Studio album by the Cure
- Released: 8 May 1979
- Recorded: 1978–79
- Studios: Morgan, London
- Genres: Post-punk; new wave; pop-punk; power pop;
- Length: 35:31
- Label: Fiction
- Producer: Chris Parry

The Cure chronology
|  | Three Imaginary Boys (1979) | Boys Don't Cry (1980) |

Singles from Three Imaginary Boys
- "Grinding Halt/Meat Hook (Promo)" Released: May 1979 (UK); "10:15 Saturday Night" Released: 1980 (France);

= Three Imaginary Boys =

Three Imaginary Boys is the debut studio album by the English rock band the Cure, released on 8 May 1979 by Fiction Records, and reached number 44 on the UK Albums Chart. It was later released in the United States, Canada, and Australia with a different track listing as a compilation album titled Boys Don't Cry.

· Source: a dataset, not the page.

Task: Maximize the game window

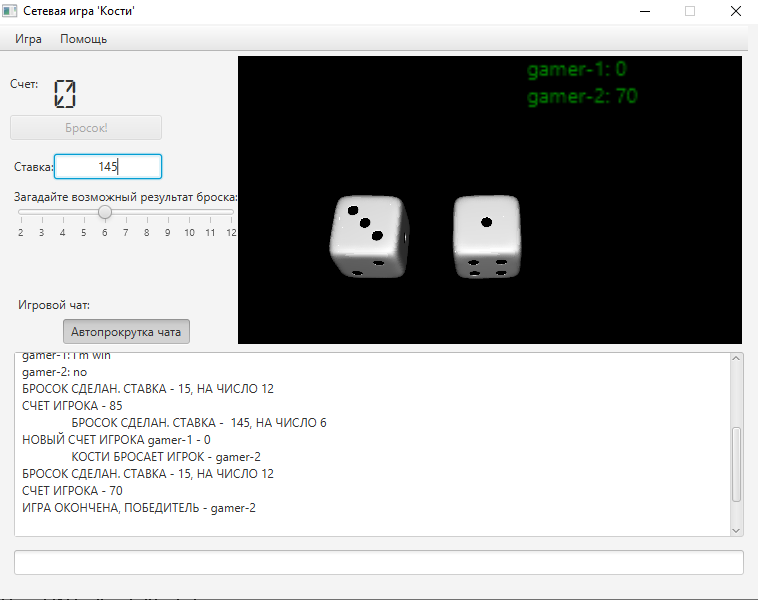Action: pyautogui.click(x=689, y=12)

== Production and content ==
The record company decided which songs were put on the album and running order, as well as the cover artwork, without Robert Smith's consent. For all Cure albums since, Smith has ensured that he is given complete creative control over the final product before it goes on sale. The "Foxy Lady" soundcheck, with vocals sung by Michael Dempsey, was not supposed to be on the album, and was removed for the American release. Smith has stated that "songs like 'Object' and 'World War' and our cover of 'Foxy Lady' were [producer] Chris Parry's choice".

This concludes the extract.